From England to Asheville: Pete’s Pies comes to Lexington

PIE GUY: Pete’s Pies owner Pete Waissen, a London native, will feature savory pies and English pub food at his new eatery, which will occupy the Lexington Avenue courtyard space that previously housed Creperie Bouchon. Photo by Nick Wilson

Ashevilleans looking to escape the cold this winter may find refuge in downtown’s newest eatery and watering hole: Pete’s Pies. Designed to replicate the cozy, warm and welcoming vibe of a traditional British pub, Pete’s will feature hearty English fare, a wide selection of local and British brews, regular broadcasts of English football matches and an expansive heated courtyard garden. Taking over the former home of Creperie Bouchon at 62 N. Lexington Ave., the pub is set to open Friday, Dec. 9.

The new venture is the lifelong dream of London native Pete Waissen. The recent Asheville transplant, a former industrial business manager and mechanical engineer, has always loved cooking. At the tender age of 10, Waissen would help his mother cook big, traditional British meals for his eight siblings. Many of the dishes he’ll be serving at Pete’s Pies trace back to those family meals; others are variations developed during his years as a home chef.

Waissen came to Asheville to be closer to his two sons: Jack, a 2012 graduate of North Carolina Central University in Durham, and Matt, a 2013 UNC Asheville alum. Both came here on collegiate tennis scholarships and have remained stateside ever since.

Both sons are financial partners in the new family business, but it was Matt, who’s lived here since 2009, who initially pitched the idea to his father. “I’ve always missed the pies from England, and Asheville is just such a unique place to have a restaurant,” he explains.

The pies in question are hearty, savory meat-and-vegetable dishes. “They’re such a huge part of any British person’s life,” Matt explains. “Americans don’t really know much about meat pies, but it’s just sort of a staple, something you might throw in a kid’s lunchbox.”

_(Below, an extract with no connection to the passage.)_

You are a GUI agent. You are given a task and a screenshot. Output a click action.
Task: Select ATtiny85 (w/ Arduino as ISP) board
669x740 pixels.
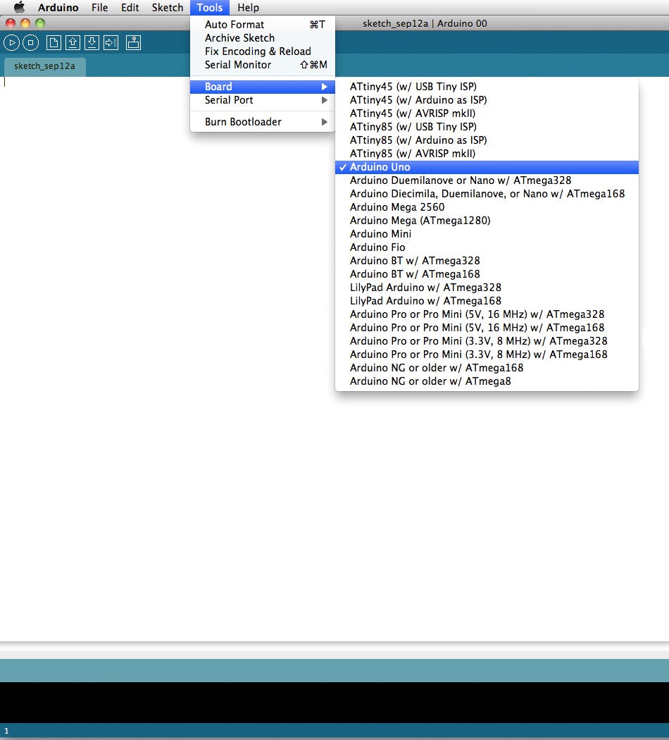[x=418, y=140]

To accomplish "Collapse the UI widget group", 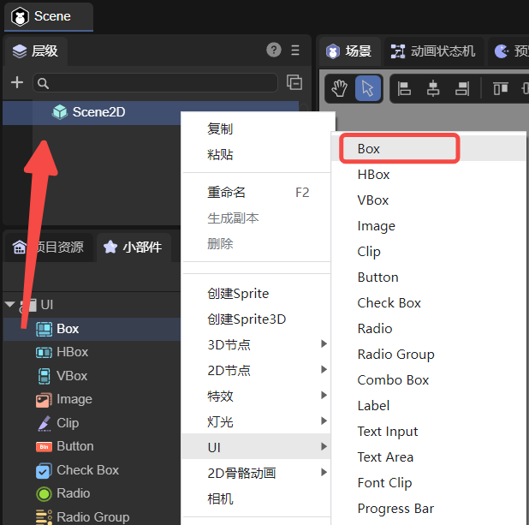I will [9, 305].
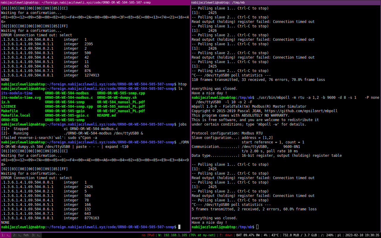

Pete’s menu will feature such treats as Steak & Mush (tenderloin, mushrooms, brown gravy, puff pastry and cheese); Beef & Ale (sirloin, carrots, peas and local brew); Pub (chicken, seasonal vegetables, cheese and white wine gravy); and Garden (roasted local vegetables, red wine gravy and mash).

Standard pub grub (think fish and chips) will also be on offer, along with assorted “butties” (British sandwiches) ranging from corned beef and lamb to vegetarian options featuring egg and roasted eggplant. Salads and sides will favor locally sourced ingredients, and vegetarian plates will include a pad thai made with sweet potato noodles. Desserts include a seasonal fruit tart, crème brûlée and flavored sorbet.

Waissen enlisted executive chef Josh Jones to help bring the menu to life. Trained in classical Italian cuisine, Jones attended culinary school in Florence, and he’s worked at Vinnie’s Neighborhood Italian in Asheville and other restaurants across the country.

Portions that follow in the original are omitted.